BEGIN Material for the task

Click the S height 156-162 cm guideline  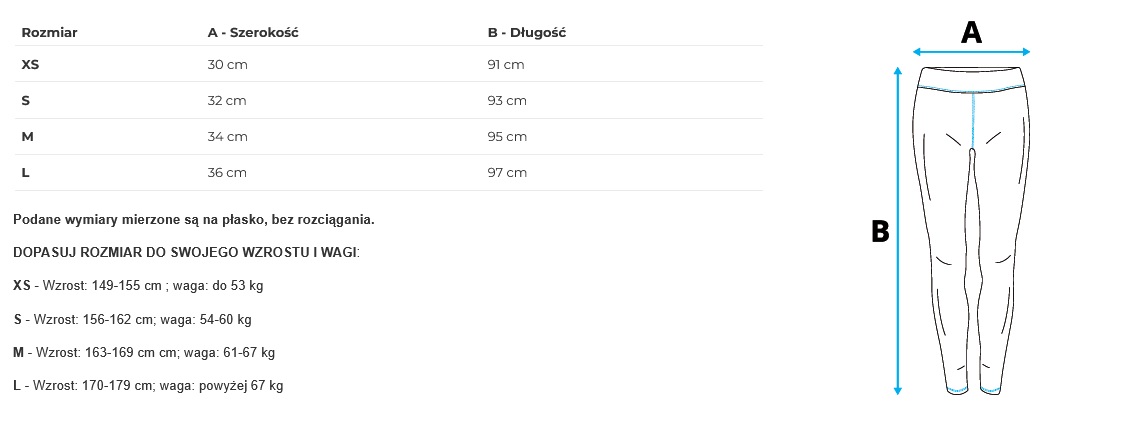point(132,319)
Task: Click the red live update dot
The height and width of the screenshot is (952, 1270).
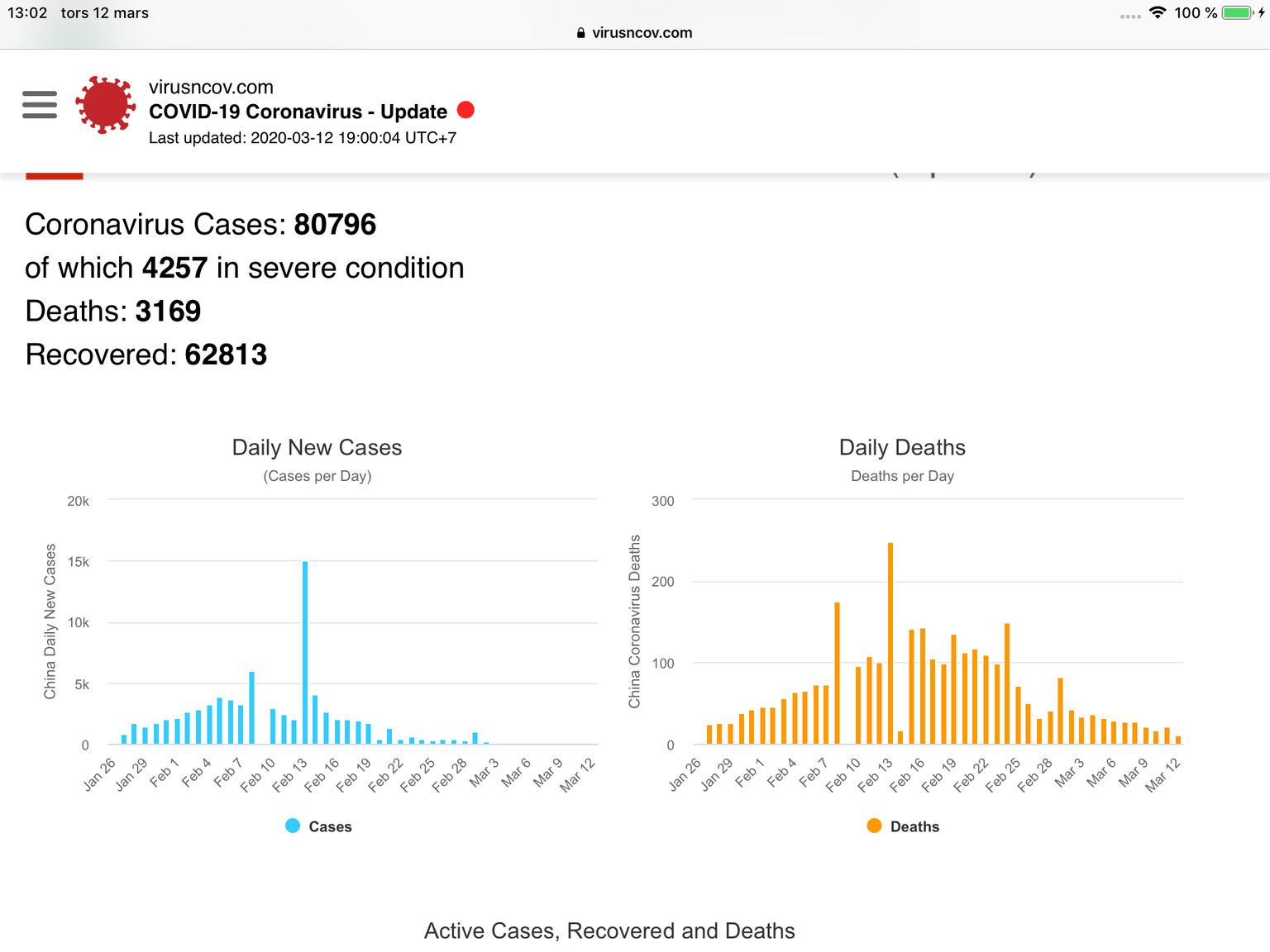Action: pos(466,110)
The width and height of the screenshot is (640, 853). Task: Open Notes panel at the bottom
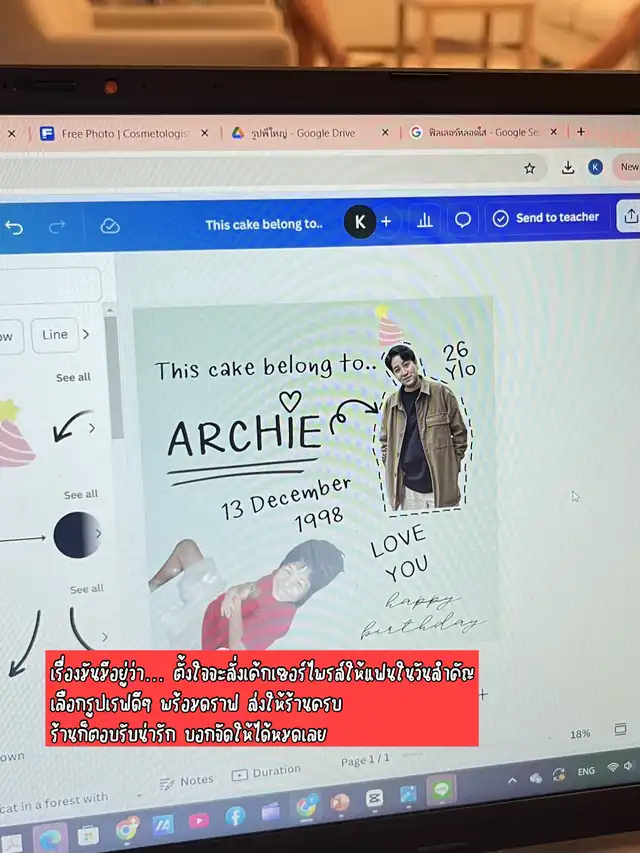coord(186,780)
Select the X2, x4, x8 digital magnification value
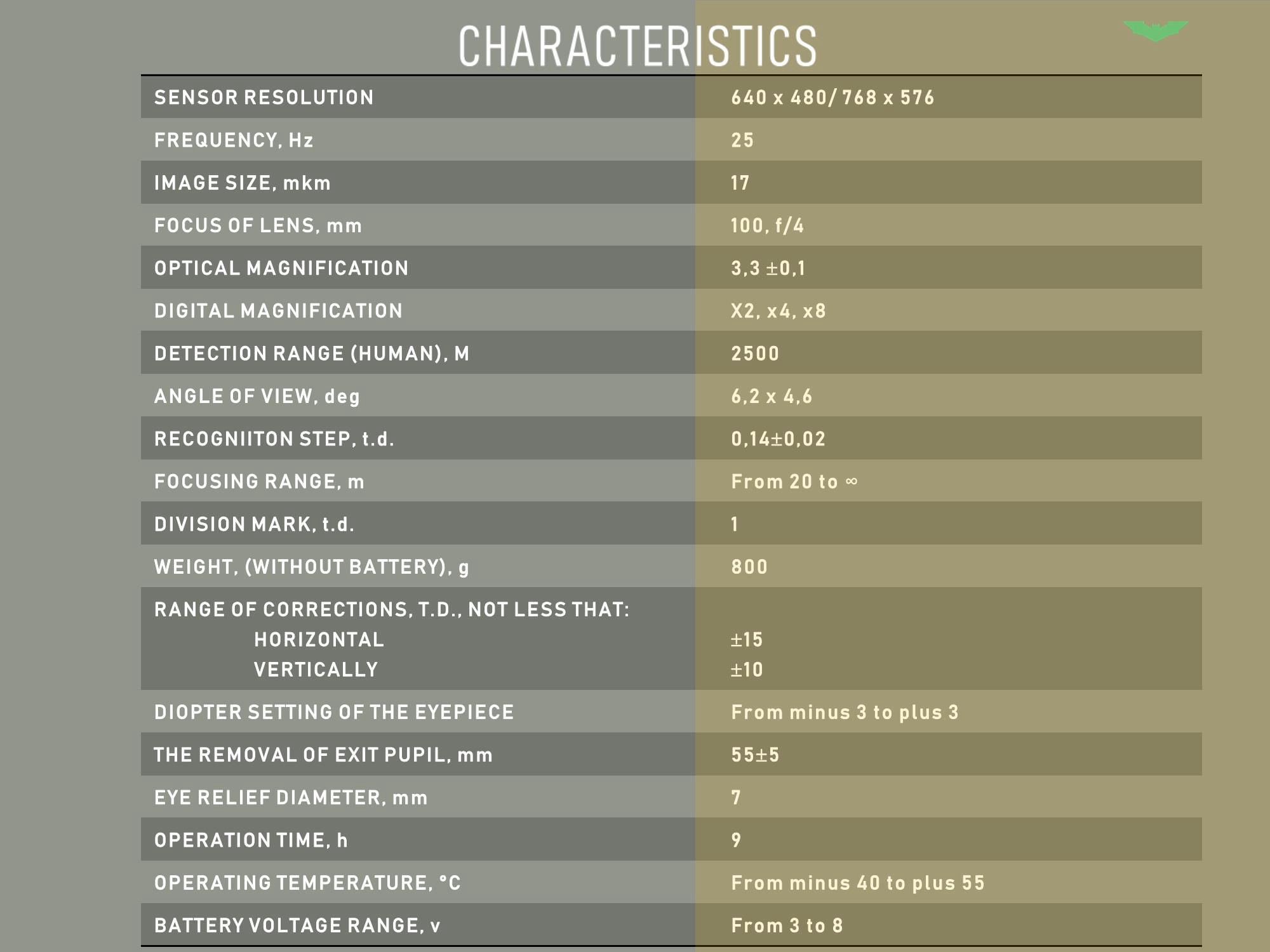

END Material for the task

Would you restate word for word only the lines from the line with "The width and" to the last line above, with the pictures left out?

The width and height of the screenshot is (640, 853). Task: Open Notes panel at the bottom
coord(186,780)
Select the X2, x4, x8 digital magnification value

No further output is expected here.